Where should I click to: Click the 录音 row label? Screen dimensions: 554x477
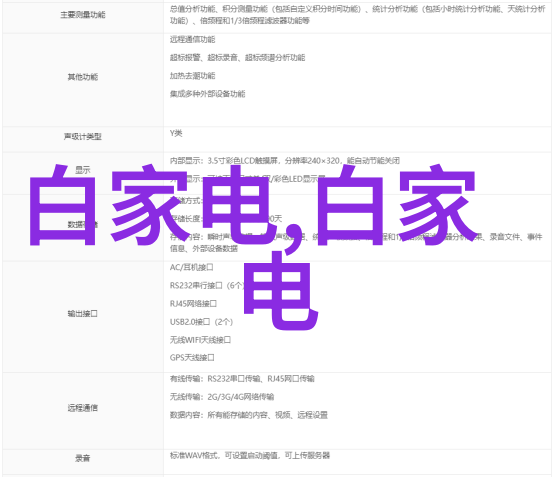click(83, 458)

****

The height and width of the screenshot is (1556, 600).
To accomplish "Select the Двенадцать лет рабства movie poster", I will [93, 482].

****

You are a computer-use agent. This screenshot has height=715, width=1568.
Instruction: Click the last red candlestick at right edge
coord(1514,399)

****

* TASK REQUIREMENTS
Collect and copy out every line of the records that contains the word "width". Case counts.

* REPLY
The height and width of the screenshot is (1556, 600).
You are a computer-use agent. This screenshot has height=715, width=1568.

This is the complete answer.